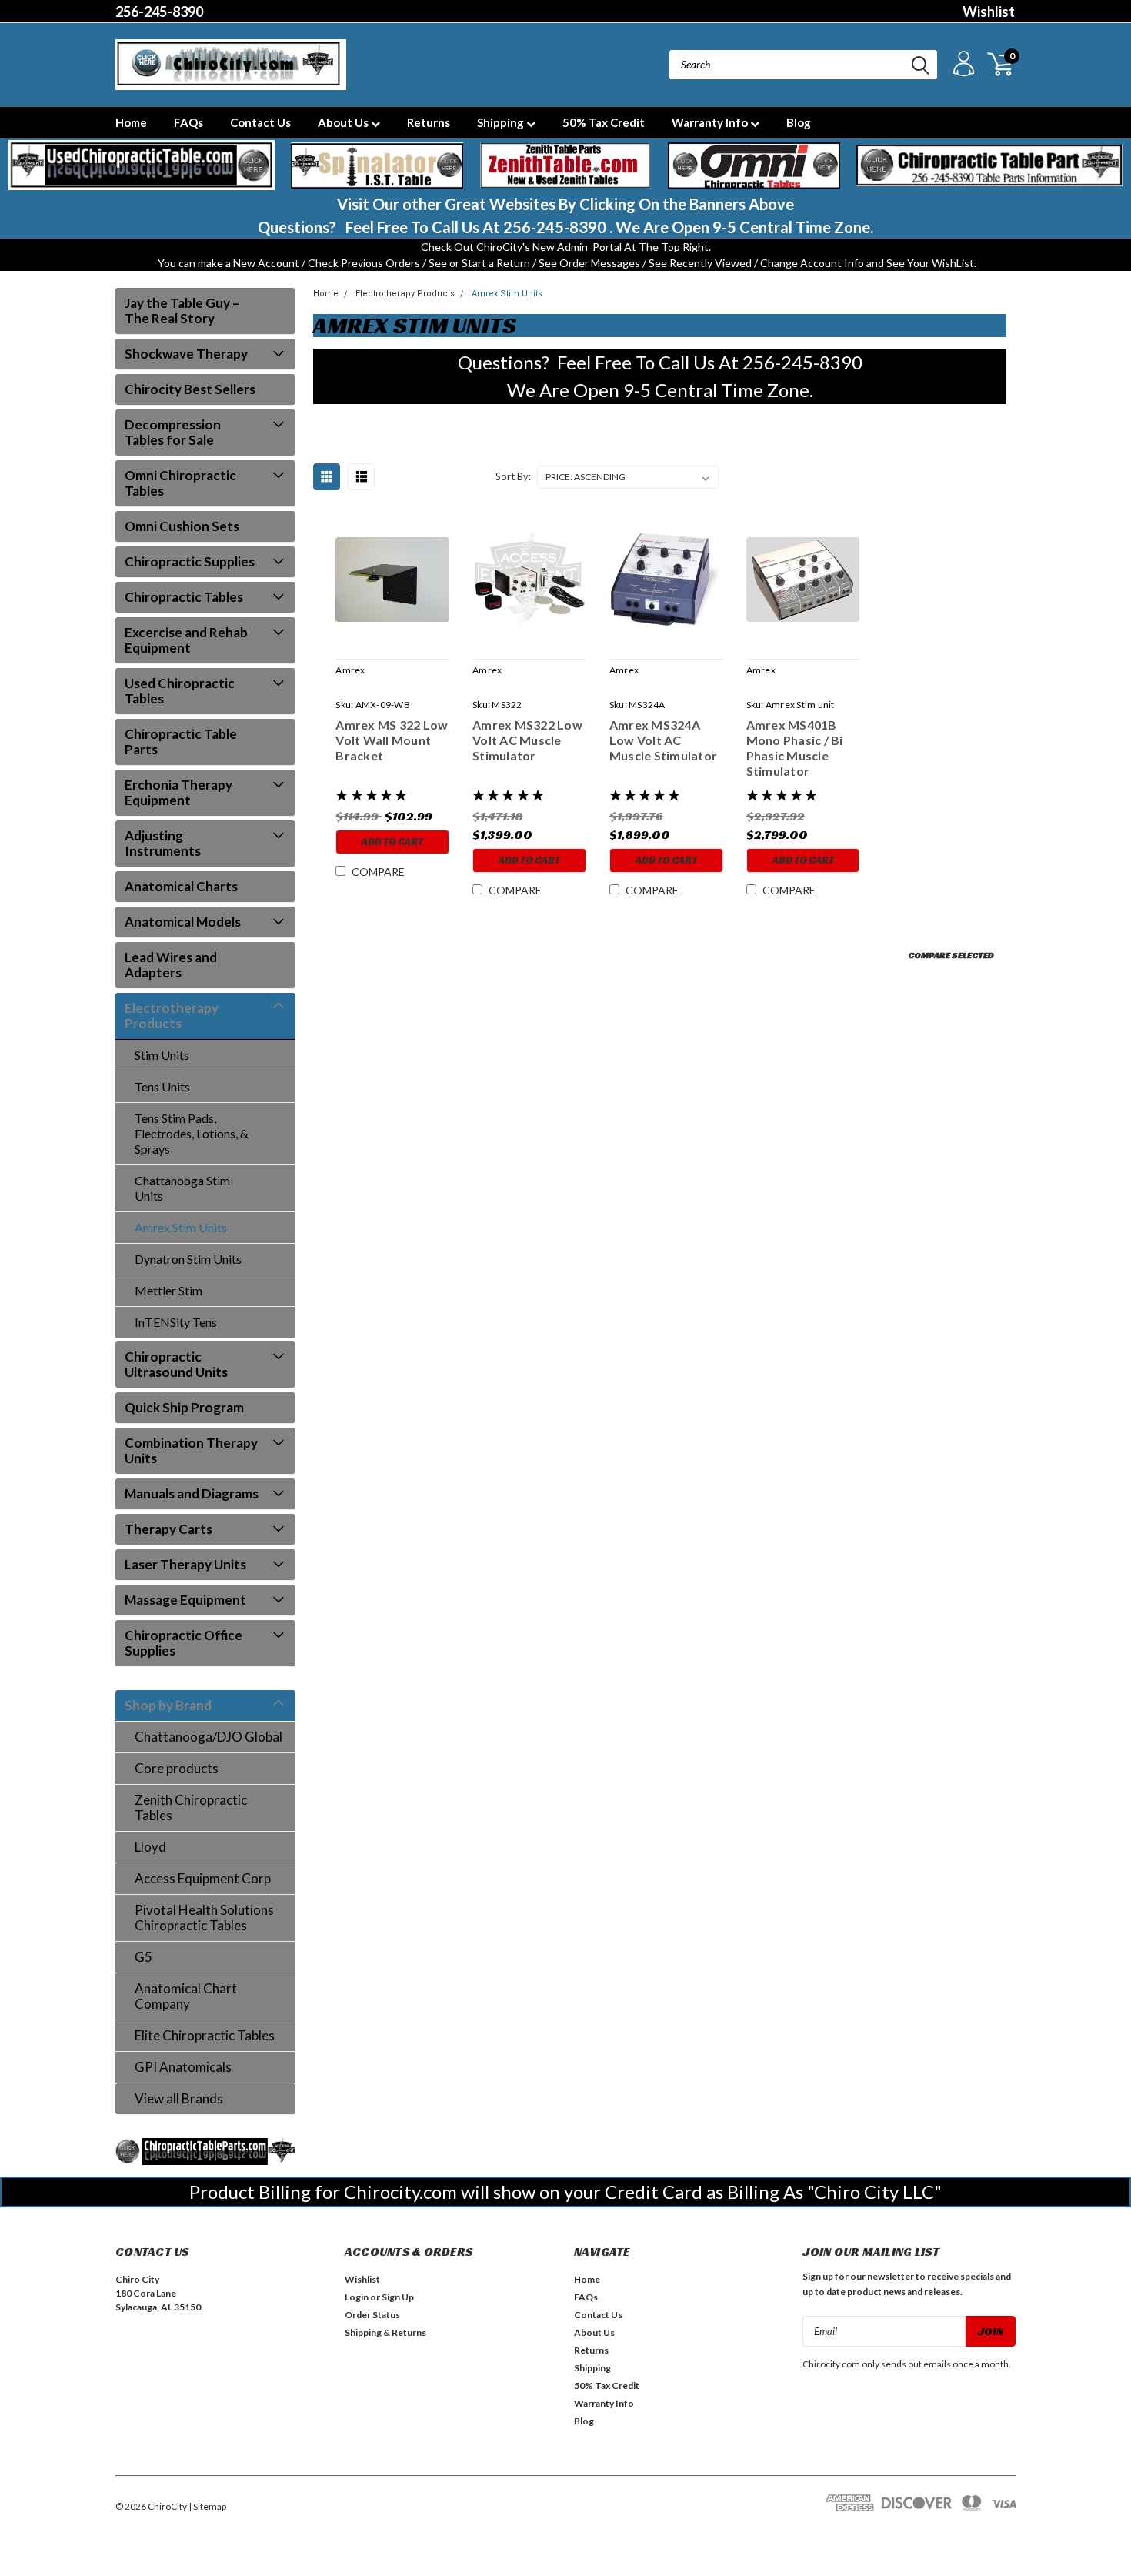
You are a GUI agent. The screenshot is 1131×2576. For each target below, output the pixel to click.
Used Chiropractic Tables (180, 691)
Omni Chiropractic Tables (180, 483)
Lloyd (150, 1847)
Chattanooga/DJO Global (208, 1737)
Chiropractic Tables (184, 597)
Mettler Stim (168, 1290)
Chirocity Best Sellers (190, 389)
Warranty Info (711, 122)
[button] (141, 165)
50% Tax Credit (603, 122)
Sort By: (513, 476)
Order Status (372, 2314)
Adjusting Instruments (163, 843)
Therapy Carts (168, 1529)
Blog (798, 122)
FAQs (188, 122)
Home (131, 122)
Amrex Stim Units (181, 1227)
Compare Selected (951, 955)
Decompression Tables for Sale (173, 432)
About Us (344, 122)
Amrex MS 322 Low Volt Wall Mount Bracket (391, 740)
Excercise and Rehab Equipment (186, 640)
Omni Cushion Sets (182, 526)
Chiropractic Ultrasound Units (176, 1364)
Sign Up (398, 2297)
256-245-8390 (159, 11)
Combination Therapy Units (191, 1450)
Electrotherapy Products (172, 1015)
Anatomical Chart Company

^^^^^^^^^^^^^^^^

→ **Exercise aim**: Up to and including the line with "Chiropractic Tables (184, 597)", copy the data above from its first line. Skip pictures.

→ **Task output**:
You are a GUI agent. The screenshot is 1131×2576. For each target below, output the pixel to click.
Used Chiropractic Tables (180, 691)
Omni Chiropractic Tables (180, 483)
Lloyd (150, 1847)
Chattanooga/DJO Global (208, 1737)
Chiropractic Tables (184, 597)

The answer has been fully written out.